Set problem: Copy each of the entries below word for word, leaving every line unchanged.

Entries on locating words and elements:
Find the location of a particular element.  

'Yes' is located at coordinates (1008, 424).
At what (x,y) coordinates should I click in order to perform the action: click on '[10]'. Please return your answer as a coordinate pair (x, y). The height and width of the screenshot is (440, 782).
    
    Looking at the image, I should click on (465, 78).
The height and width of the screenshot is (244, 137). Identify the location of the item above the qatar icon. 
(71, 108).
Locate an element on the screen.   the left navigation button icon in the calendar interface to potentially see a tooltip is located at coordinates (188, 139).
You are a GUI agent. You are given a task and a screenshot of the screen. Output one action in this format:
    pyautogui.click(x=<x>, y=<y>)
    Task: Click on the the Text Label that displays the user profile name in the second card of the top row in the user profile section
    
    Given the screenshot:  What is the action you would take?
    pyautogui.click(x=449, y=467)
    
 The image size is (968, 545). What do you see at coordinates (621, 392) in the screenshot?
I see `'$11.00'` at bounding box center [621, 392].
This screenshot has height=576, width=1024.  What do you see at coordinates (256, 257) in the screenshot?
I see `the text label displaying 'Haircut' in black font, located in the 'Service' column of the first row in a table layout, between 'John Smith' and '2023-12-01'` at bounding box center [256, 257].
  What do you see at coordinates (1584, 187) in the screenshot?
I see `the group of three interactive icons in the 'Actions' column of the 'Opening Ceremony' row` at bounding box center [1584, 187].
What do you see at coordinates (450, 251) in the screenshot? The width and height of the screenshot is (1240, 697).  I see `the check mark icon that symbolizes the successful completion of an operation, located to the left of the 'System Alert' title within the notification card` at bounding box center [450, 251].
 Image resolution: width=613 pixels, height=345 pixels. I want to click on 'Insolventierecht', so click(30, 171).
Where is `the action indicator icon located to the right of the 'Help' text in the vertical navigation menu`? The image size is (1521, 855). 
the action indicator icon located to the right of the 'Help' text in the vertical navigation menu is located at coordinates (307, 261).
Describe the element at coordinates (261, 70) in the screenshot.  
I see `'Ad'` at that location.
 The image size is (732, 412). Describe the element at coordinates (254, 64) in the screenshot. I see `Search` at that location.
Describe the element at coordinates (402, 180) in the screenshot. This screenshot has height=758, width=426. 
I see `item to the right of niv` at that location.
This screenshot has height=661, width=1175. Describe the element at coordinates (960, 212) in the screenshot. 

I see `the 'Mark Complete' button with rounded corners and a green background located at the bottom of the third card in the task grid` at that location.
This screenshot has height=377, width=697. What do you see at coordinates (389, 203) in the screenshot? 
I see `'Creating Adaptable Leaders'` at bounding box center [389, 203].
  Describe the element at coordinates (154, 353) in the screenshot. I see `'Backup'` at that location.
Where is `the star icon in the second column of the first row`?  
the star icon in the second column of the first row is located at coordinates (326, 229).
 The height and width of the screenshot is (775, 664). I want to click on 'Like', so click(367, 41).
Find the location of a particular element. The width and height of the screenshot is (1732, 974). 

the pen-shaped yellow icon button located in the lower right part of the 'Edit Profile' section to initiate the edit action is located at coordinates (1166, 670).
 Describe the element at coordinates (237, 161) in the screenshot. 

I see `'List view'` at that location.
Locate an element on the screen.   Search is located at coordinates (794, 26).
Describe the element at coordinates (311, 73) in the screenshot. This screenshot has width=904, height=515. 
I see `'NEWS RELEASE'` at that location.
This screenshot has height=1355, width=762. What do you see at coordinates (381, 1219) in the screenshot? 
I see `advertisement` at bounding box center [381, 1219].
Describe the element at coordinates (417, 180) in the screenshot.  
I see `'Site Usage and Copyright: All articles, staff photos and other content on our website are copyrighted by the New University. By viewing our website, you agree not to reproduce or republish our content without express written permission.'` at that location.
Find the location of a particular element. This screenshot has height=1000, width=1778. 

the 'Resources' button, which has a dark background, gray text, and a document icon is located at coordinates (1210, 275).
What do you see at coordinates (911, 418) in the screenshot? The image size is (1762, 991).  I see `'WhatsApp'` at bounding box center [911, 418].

Reply to the exercise:
Find the location of a particular element.  

'Yes' is located at coordinates (1008, 424).
At what (x,y) coordinates should I click in order to perform the action: click on '[10]'. Please return your answer as a coordinate pair (x, y). The height and width of the screenshot is (440, 782).
    
    Looking at the image, I should click on (465, 78).
The height and width of the screenshot is (244, 137). Identify the location of the item above the qatar icon. 
(71, 108).
Locate an element on the screen.   the left navigation button icon in the calendar interface to potentially see a tooltip is located at coordinates (188, 139).
You are a GUI agent. You are given a task and a screenshot of the screen. Output one action in this format:
    pyautogui.click(x=<x>, y=<y>)
    Task: Click on the the Text Label that displays the user profile name in the second card of the top row in the user profile section
    
    Given the screenshot:  What is the action you would take?
    pyautogui.click(x=449, y=467)
    
 The image size is (968, 545). What do you see at coordinates (621, 392) in the screenshot?
I see `'$11.00'` at bounding box center [621, 392].
This screenshot has height=576, width=1024.  What do you see at coordinates (256, 257) in the screenshot?
I see `the text label displaying 'Haircut' in black font, located in the 'Service' column of the first row in a table layout, between 'John Smith' and '2023-12-01'` at bounding box center [256, 257].
  What do you see at coordinates (1584, 187) in the screenshot?
I see `the group of three interactive icons in the 'Actions' column of the 'Opening Ceremony' row` at bounding box center [1584, 187].
What do you see at coordinates (450, 251) in the screenshot? The width and height of the screenshot is (1240, 697).  I see `the check mark icon that symbolizes the successful completion of an operation, located to the left of the 'System Alert' title within the notification card` at bounding box center [450, 251].
 Image resolution: width=613 pixels, height=345 pixels. I want to click on 'Insolventierecht', so click(30, 171).
Where is `the action indicator icon located to the right of the 'Help' text in the vertical navigation menu`? The image size is (1521, 855). 
the action indicator icon located to the right of the 'Help' text in the vertical navigation menu is located at coordinates (307, 261).
Describe the element at coordinates (261, 70) in the screenshot.  
I see `'Ad'` at that location.
 The image size is (732, 412). Describe the element at coordinates (254, 64) in the screenshot. I see `Search` at that location.
Describe the element at coordinates (402, 180) in the screenshot. This screenshot has height=758, width=426. 
I see `item to the right of niv` at that location.
This screenshot has height=661, width=1175. Describe the element at coordinates (960, 212) in the screenshot. 

I see `the 'Mark Complete' button with rounded corners and a green background located at the bottom of the third card in the task grid` at that location.
This screenshot has height=377, width=697. What do you see at coordinates (389, 203) in the screenshot? 
I see `'Creating Adaptable Leaders'` at bounding box center [389, 203].
  Describe the element at coordinates (154, 353) in the screenshot. I see `'Backup'` at that location.
Where is `the star icon in the second column of the first row`?  
the star icon in the second column of the first row is located at coordinates (326, 229).
 The height and width of the screenshot is (775, 664). I want to click on 'Like', so click(367, 41).
Find the location of a particular element. The width and height of the screenshot is (1732, 974). 

the pen-shaped yellow icon button located in the lower right part of the 'Edit Profile' section to initiate the edit action is located at coordinates (1166, 670).
 Describe the element at coordinates (237, 161) in the screenshot. 

I see `'List view'` at that location.
Locate an element on the screen.   Search is located at coordinates (794, 26).
Describe the element at coordinates (311, 73) in the screenshot. This screenshot has width=904, height=515. 
I see `'NEWS RELEASE'` at that location.
This screenshot has height=1355, width=762. What do you see at coordinates (381, 1219) in the screenshot? 
I see `advertisement` at bounding box center [381, 1219].
Describe the element at coordinates (417, 180) in the screenshot.  
I see `'Site Usage and Copyright: All articles, staff photos and other content on our website are copyrighted by the New University. By viewing our website, you agree not to reproduce or republish our content without express written permission.'` at that location.
Find the location of a particular element. This screenshot has height=1000, width=1778. 

the 'Resources' button, which has a dark background, gray text, and a document icon is located at coordinates (1210, 275).
What do you see at coordinates (911, 418) in the screenshot? The image size is (1762, 991).  I see `'WhatsApp'` at bounding box center [911, 418].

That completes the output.